In a smart piece of reporting, Erik Eckholm takes a look at how the drop in in federal interest rates is leaving Legal Aid societies high and dry, forcing them to cut back on the lawyers and paralegals who assist the poor with civil litigation.
The rate decline, though generally welcomed as a blow against the recession, has had an unplanned and severe effect on legal aid societies, which depend heavily on revenues that are tied to the federal funds rate. As recently as 2007, the rate was more than 5 percent and legal aid agencies reaped more than $200 million for their operations.
Now, for many legal aid groups across the country, cutbacks in staffing are expected to reach 20 percent or more over the coming months, even as requests for their services have risen by 30 percent or more.
Legal aid groups have long benefited from little-known programs that draw interest earned from short-term deposits that lawyers hold in trust for clients during, for example, real estate transactions or personal injury payouts. The interest is mainly donated to legal services for the poor.

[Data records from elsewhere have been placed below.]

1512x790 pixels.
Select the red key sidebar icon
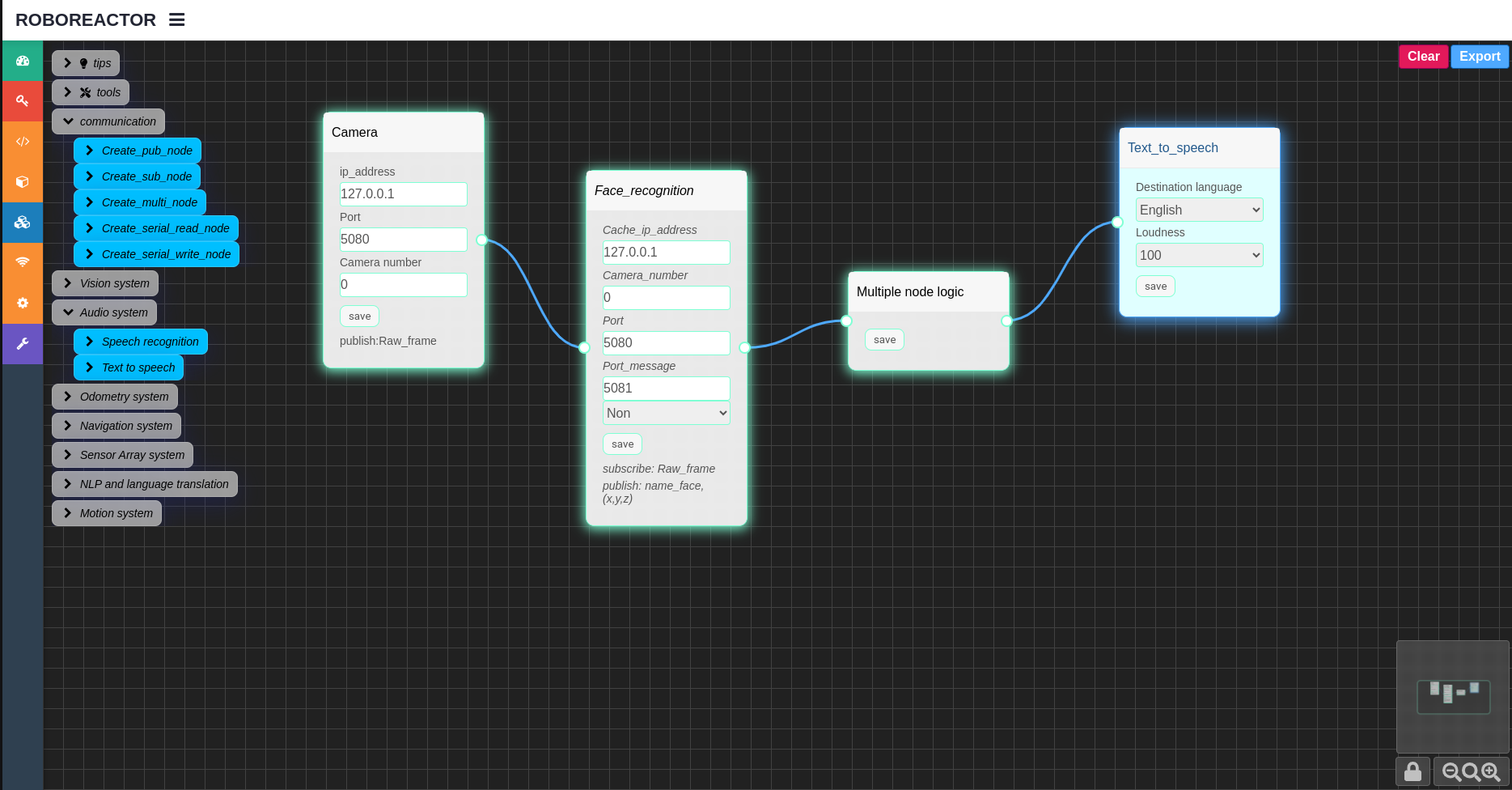coord(23,101)
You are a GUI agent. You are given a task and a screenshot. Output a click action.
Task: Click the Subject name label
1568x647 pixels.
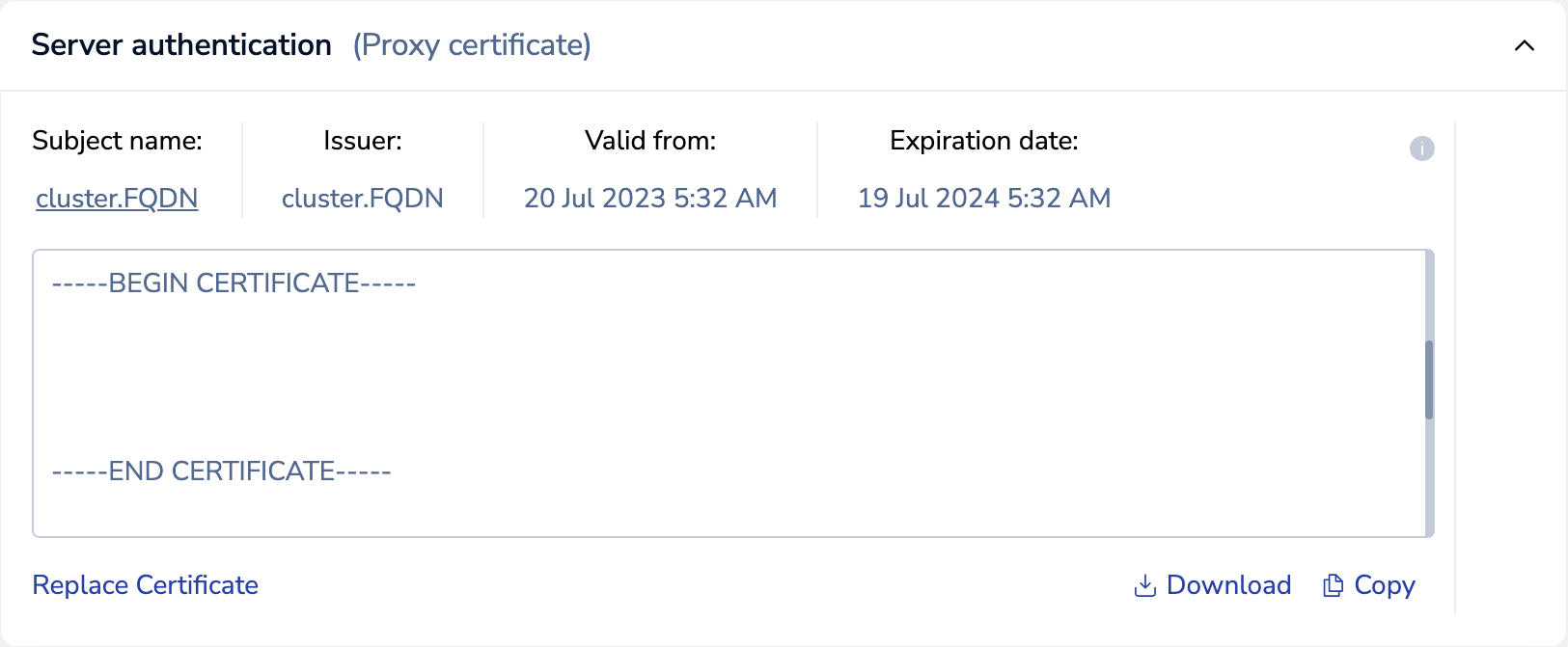pyautogui.click(x=117, y=141)
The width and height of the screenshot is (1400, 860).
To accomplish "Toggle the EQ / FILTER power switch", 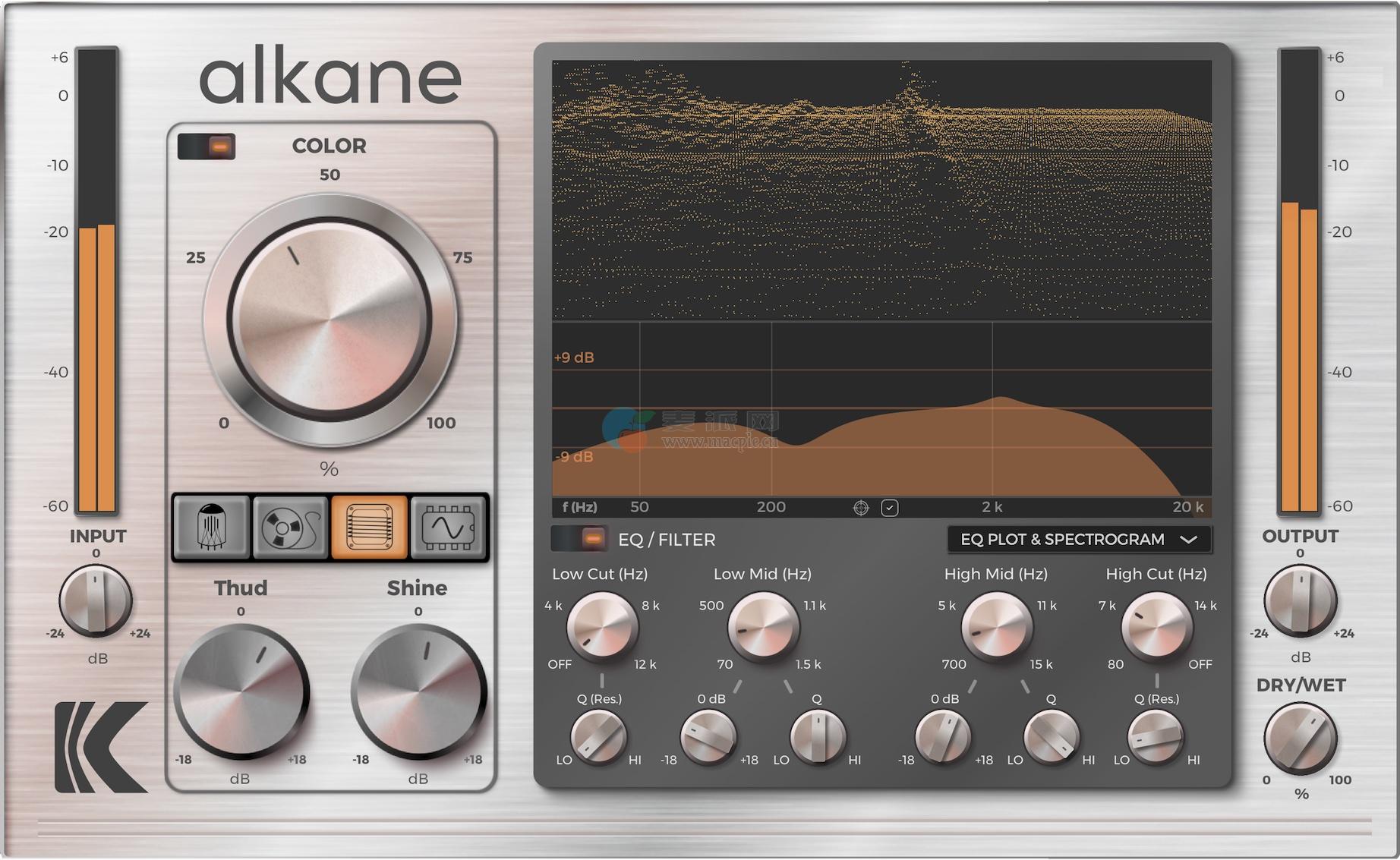I will [579, 539].
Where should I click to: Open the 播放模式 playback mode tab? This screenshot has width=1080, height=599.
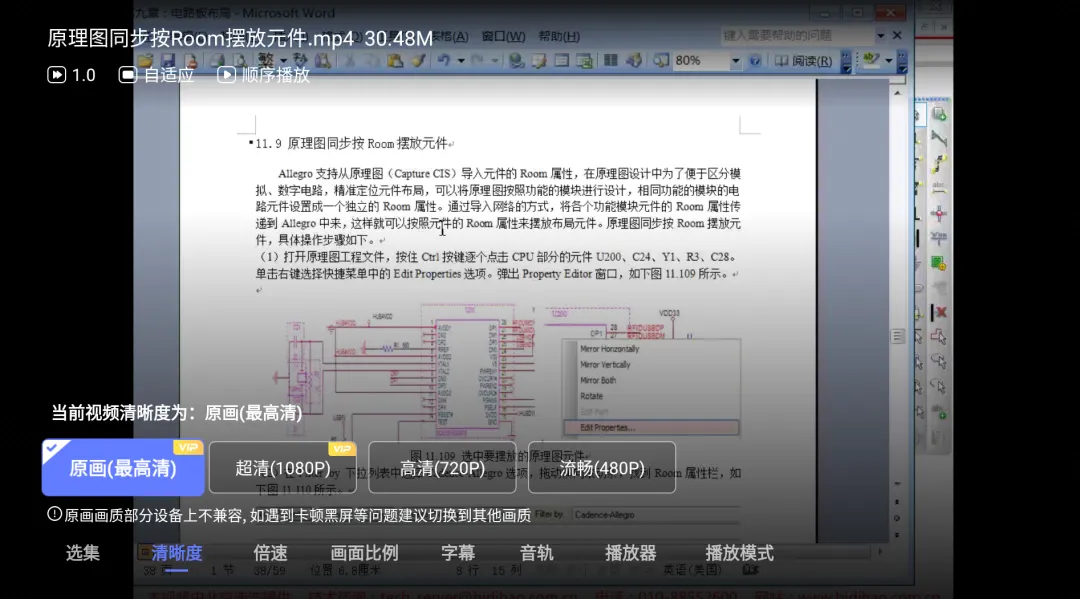(739, 553)
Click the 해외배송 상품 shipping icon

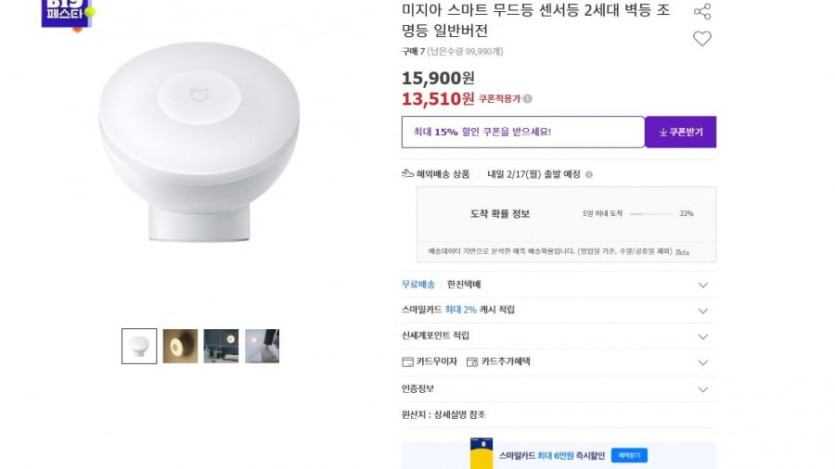(408, 174)
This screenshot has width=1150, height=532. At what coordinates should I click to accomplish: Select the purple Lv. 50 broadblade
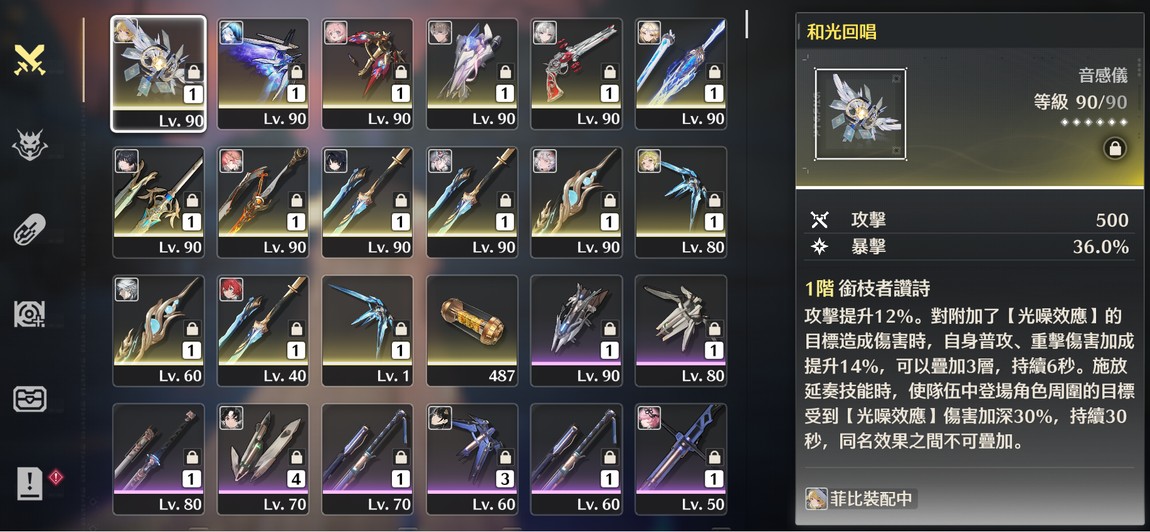(681, 459)
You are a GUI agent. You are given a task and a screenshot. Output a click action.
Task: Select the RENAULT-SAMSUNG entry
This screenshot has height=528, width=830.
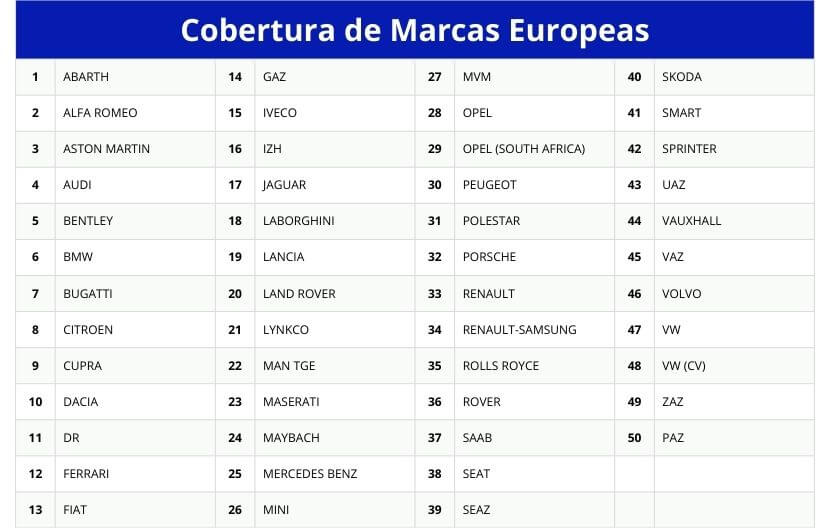pyautogui.click(x=519, y=330)
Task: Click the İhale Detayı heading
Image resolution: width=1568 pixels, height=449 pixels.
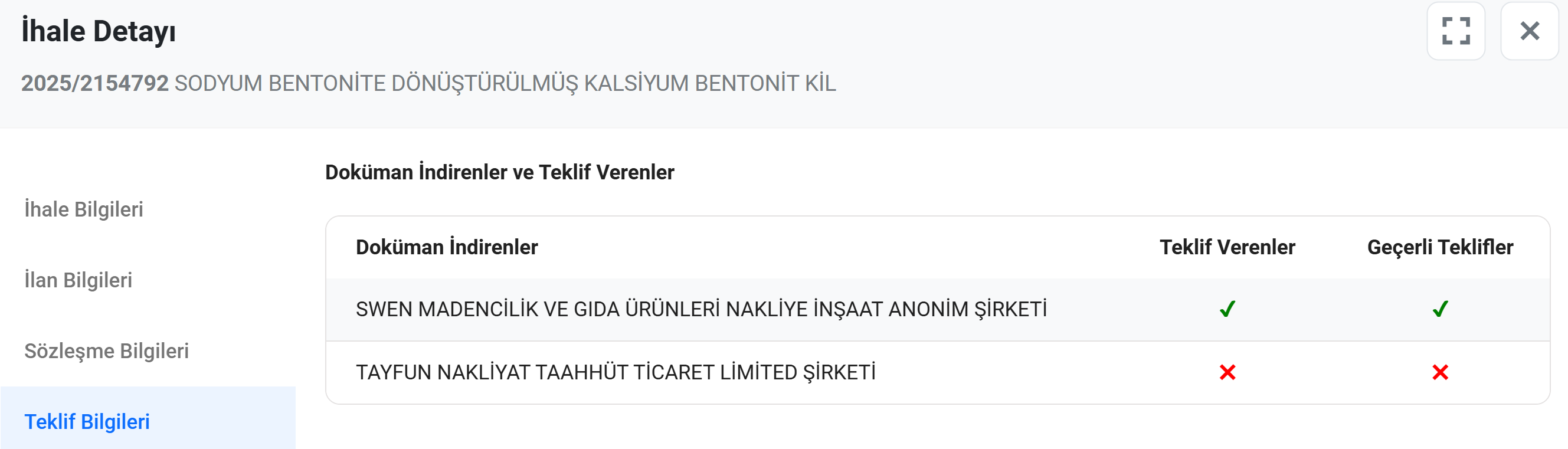Action: [99, 31]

As the story points out, the government is only required to provide lawyers for criminal cases, although losing a civil case can have consequences that are just as serious. Already overworked legal aid lawyers in New York City aren't even able to help more than 1 in 7 people who request their services, and legal aid societies generally assist only half of potential clients. On a day of rememberance for one of the biggest proponents of equal justice under the law, it's an unpleasant irony that so many people lack just that not because of the courts themselves but because they cannot obtain qualified representation.